Collected data:
——————
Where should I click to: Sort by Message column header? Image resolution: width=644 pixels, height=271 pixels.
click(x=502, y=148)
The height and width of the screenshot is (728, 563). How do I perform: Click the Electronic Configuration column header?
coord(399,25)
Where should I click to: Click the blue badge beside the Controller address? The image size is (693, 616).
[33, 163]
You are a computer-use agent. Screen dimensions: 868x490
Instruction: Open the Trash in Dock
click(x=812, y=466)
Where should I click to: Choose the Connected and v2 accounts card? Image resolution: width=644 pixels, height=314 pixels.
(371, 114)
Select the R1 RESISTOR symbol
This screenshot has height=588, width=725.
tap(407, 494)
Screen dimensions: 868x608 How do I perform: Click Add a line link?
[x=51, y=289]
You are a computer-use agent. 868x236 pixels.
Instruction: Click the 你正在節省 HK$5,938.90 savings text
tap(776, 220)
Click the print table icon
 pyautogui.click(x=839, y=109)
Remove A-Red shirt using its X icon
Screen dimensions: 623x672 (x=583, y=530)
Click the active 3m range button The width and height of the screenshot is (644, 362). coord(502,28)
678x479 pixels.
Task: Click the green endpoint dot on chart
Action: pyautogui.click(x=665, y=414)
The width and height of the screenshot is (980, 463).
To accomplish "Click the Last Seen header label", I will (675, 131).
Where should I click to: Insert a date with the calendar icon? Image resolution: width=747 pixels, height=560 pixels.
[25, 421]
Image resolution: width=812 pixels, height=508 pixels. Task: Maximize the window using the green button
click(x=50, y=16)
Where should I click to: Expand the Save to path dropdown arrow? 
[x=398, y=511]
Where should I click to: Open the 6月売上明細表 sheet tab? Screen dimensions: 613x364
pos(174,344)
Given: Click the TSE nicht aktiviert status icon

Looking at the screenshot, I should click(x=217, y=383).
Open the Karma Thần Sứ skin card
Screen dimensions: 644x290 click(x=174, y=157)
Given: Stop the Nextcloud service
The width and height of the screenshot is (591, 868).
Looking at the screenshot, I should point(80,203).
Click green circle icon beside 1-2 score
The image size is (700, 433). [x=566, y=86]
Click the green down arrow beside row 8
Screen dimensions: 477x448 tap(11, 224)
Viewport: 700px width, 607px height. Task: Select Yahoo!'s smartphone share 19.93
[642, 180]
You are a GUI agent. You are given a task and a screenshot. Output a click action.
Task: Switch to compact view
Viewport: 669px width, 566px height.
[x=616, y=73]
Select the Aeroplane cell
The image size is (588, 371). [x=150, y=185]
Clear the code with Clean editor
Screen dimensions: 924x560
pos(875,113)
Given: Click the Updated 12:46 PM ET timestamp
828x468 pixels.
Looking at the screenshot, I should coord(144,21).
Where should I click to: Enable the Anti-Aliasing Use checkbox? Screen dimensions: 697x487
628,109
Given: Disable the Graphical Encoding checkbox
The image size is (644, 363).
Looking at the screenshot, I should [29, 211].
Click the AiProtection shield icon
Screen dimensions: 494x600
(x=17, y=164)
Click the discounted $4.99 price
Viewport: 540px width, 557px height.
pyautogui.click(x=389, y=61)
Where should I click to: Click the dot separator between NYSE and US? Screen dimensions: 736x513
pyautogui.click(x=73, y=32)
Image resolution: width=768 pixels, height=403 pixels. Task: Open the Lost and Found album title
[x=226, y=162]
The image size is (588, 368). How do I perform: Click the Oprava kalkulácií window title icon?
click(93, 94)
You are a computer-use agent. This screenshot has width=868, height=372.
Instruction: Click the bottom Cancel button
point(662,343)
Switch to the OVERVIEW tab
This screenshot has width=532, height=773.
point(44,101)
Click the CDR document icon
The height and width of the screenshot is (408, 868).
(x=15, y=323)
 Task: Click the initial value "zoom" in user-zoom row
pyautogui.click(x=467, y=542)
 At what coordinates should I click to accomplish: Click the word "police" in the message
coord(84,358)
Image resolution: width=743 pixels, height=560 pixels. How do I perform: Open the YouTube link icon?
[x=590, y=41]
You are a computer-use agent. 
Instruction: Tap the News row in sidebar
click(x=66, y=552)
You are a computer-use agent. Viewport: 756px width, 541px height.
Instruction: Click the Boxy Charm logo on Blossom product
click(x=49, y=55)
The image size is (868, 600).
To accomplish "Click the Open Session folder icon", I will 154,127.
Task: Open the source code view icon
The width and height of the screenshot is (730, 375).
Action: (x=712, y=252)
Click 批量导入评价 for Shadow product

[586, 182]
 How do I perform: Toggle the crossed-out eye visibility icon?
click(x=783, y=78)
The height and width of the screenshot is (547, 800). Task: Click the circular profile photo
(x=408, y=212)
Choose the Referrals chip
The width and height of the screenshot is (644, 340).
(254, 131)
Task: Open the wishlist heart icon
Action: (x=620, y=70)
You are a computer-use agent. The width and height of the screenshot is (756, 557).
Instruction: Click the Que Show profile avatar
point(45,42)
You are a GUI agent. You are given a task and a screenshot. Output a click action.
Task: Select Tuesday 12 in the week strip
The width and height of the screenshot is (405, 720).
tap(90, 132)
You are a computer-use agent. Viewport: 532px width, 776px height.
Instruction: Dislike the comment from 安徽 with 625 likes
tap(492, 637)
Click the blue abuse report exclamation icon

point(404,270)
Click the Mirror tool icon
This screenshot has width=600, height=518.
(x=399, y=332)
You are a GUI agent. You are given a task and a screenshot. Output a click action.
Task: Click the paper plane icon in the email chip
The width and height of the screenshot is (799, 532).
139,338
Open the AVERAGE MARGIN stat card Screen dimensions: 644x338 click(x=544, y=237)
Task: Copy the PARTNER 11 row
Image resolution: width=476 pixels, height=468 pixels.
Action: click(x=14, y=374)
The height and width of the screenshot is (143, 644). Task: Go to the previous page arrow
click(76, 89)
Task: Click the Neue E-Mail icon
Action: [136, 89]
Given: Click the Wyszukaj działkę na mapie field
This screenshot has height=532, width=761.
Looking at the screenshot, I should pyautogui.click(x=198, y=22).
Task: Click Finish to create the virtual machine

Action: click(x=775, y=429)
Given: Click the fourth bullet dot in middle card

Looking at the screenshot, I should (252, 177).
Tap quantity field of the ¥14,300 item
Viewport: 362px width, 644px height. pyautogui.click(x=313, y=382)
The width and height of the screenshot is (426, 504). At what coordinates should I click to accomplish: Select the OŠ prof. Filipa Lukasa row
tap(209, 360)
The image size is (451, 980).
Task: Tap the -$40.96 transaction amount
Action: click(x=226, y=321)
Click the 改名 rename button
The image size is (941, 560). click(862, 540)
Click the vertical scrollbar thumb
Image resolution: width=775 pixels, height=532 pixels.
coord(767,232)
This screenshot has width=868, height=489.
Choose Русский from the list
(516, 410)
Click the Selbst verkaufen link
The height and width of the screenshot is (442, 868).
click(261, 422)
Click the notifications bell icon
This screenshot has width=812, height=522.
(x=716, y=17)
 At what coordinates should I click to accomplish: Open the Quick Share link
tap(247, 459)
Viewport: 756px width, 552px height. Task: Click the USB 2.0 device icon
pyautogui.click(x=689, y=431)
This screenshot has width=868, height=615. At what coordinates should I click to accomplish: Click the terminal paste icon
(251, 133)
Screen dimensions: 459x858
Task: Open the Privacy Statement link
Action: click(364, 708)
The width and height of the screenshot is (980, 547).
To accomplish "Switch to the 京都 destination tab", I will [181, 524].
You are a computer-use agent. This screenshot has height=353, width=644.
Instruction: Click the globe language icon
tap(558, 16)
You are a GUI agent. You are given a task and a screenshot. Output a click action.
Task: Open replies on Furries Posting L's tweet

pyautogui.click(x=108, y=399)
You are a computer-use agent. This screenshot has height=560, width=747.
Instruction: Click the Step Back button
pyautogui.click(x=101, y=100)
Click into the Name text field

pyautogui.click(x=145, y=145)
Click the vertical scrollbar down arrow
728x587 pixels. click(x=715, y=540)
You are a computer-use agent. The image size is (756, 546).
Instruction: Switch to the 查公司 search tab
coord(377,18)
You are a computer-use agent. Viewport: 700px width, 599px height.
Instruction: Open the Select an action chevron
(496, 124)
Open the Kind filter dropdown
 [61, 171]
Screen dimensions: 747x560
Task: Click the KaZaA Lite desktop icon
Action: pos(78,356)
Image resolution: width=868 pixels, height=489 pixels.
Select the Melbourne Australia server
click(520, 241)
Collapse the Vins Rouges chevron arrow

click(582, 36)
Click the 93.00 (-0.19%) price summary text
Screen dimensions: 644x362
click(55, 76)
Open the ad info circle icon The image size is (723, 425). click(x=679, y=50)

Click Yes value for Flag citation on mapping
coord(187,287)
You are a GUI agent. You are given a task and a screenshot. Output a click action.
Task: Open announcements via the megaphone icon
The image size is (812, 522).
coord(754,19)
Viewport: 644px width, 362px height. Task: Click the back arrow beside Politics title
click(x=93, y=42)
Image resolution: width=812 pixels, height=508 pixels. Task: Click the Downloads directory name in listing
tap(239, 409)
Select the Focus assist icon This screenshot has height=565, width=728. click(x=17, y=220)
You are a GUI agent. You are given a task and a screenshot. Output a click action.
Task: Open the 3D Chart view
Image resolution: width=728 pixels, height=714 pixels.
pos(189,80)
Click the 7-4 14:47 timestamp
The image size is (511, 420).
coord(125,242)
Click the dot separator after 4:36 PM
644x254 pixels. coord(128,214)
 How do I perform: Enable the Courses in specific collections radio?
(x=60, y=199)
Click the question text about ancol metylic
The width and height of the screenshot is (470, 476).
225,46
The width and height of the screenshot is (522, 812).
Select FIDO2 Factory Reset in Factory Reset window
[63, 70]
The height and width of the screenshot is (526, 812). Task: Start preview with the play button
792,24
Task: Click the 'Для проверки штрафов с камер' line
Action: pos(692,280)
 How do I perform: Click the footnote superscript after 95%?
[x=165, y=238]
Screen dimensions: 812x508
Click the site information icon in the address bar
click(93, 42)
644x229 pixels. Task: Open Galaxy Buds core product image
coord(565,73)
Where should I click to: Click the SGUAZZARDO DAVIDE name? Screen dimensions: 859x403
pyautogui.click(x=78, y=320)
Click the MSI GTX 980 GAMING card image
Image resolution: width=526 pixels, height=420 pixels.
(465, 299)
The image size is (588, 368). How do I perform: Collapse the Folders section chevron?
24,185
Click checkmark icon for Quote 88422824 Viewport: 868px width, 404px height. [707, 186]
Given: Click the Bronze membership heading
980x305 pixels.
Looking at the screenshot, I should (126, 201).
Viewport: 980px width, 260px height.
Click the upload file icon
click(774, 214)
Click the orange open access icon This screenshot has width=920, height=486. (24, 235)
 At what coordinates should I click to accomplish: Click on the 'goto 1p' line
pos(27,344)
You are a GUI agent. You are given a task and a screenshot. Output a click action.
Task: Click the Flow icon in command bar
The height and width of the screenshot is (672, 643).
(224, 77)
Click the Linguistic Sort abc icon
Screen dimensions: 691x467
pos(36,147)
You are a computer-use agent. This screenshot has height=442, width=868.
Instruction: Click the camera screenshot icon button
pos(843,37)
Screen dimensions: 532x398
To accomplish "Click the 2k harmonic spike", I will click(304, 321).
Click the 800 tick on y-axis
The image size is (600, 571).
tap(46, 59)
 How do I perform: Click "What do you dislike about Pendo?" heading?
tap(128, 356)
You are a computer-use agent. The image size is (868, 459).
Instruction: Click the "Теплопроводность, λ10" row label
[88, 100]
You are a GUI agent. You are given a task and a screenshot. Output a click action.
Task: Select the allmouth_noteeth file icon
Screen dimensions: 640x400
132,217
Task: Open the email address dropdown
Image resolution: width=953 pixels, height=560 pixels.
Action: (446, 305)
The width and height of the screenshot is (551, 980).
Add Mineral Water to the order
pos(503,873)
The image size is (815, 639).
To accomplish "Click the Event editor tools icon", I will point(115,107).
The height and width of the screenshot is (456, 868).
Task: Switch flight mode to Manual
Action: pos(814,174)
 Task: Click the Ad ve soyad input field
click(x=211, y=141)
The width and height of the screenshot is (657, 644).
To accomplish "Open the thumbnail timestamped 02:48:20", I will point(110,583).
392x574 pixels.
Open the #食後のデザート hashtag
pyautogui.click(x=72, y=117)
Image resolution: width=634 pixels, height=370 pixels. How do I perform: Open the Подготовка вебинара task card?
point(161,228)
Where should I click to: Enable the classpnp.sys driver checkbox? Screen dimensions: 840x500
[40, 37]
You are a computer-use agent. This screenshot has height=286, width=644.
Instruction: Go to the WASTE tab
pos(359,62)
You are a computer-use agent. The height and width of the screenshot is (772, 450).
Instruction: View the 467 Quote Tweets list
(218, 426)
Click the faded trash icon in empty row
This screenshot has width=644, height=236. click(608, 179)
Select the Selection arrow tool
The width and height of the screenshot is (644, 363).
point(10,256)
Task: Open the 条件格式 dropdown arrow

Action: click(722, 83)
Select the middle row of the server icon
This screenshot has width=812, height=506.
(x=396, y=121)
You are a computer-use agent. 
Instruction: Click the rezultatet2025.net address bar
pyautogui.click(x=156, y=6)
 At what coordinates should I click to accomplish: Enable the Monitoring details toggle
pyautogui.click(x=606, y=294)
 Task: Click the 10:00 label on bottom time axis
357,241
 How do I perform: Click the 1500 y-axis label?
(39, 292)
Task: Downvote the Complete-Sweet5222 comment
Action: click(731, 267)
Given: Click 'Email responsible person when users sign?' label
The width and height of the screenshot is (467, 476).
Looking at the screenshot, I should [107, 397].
——————
## PROBLEM TO SOLVE
The lines above that hold "price" are the result; show every one of them.

## SOLUTION TO THIS EXERCISE
Click the discounted $4.99 price
Click the 93.00 (-0.19%) price summary text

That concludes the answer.